Angiotomografia
Angiografia por tomografia computadorizada ou simplesmente Angiotomografia, é uma variante da tomografia, que utiliza técnicas de angiografia para visualizar as artérias e veias do corpo. Pode diagnosticar problemas em todo o sistema circulatório, como aneurismas e obstruções dos vasos sanguíneos.
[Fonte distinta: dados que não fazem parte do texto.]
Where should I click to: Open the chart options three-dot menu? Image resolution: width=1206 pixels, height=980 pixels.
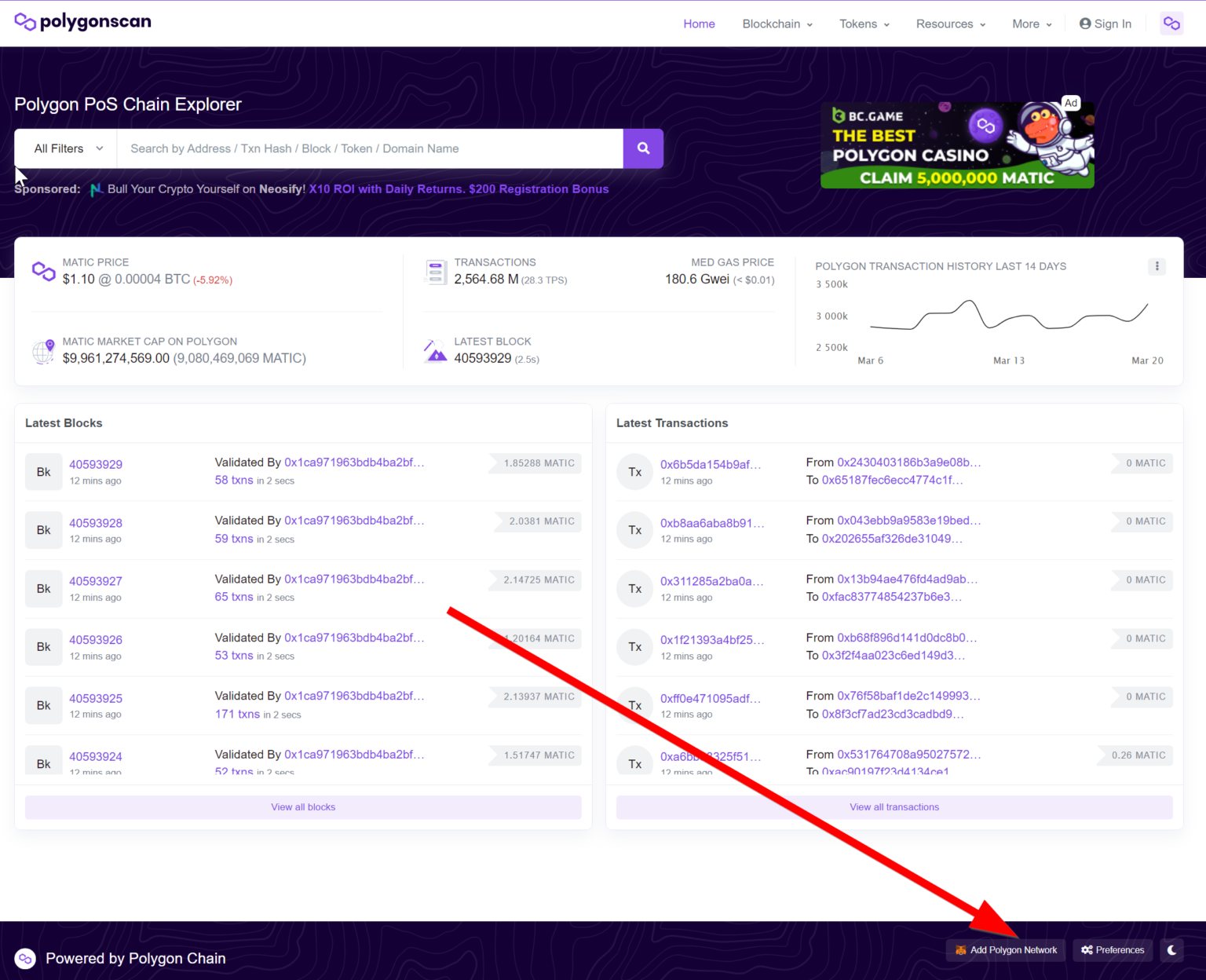(1157, 266)
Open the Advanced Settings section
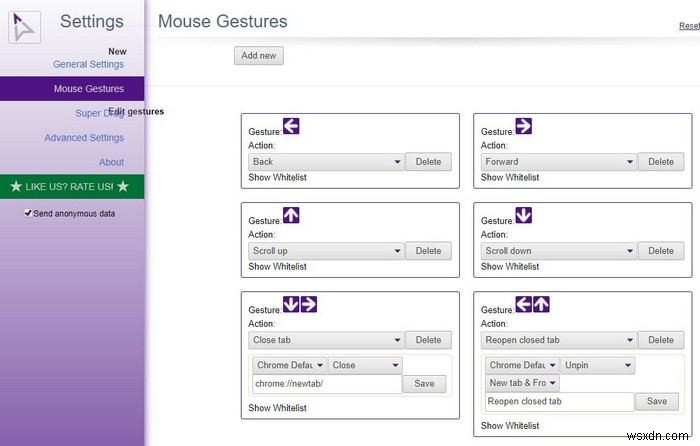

Estudos realizados em 2005, concluíram que 40% dos pacientes estudados não precisariam ser submetidos ao cateterismo, se tivessem feito previamente a angiotomografia. Desde então, em mais de uma década, houve um grande desenvolvimento tecnológico nessa área. No início dos anos 2000, os tomógrafos tinham dezesseis fileiras de detectores. Em 2004, vieram os equipamentos com 64 fileiras. Em 2012, já eram disponíveis equipamentos com 256, até 320 fileiras de detectores e 64 canais, permitindo a aquisição de todas as imagens necessárias para o diagnóstico em um único batimento cardíaco. Vários estudos foram realizados comparando a acurácia da angiotomografia coronariana, realizada com estes equipamentos mais precisos, em pacientes sintomáticos estáveis com suspeita de doença arterial coronariana (DAC) importante. A angiotomografia foi comparada com o método de referência usual, o cateterismo de coronárias (coronariografia). Demonstrou-se de modo consistente, que a angiotomografia apresenta excelente precisão para detectar ou excluir a presença de DAC significativa. Em particular, os estudos demonstraram que a previsão de resultado negativo foi especialmente alto, de modo que o exame é útil para a exclusão da suspeita de lesões obstrutivas graves.
Técnica
Para a realização da angiotomografia de artérias coronárias, utiliza-se um tomógrafo, que faz a aquisição "fatiada" de imagens, por meio de raios X, com espaçamentos menores que um milímetro, ao longo de toda a extensão longitudinal do coração. A aquisição é sincronizada com os sinais adquiridos simultaneamente por um eletrocardiógrafo. Previamente é inoculado nas artérias uma substância radio-contrastante, normalmente um composto de iodo, com dosagem entre cinquenta e cem mililitros, dependendo do IMC do paciente. O nível de radiação aplicado depende do tomógrafo utilizado. Para equipamentos mais modernos, com 64 canais de aquisição e com mais de 256 fileiras de detectores, a quantidade de radiação necessária pode ser menor que um milisievert (1 mSv). Nos pacientes com frequência cardíaca acima de 55 batidas por minuto, são ministrados betabloqueadores para reduzir os batimentos cardíacos durante o exame, com dosagem proporcional à frequência.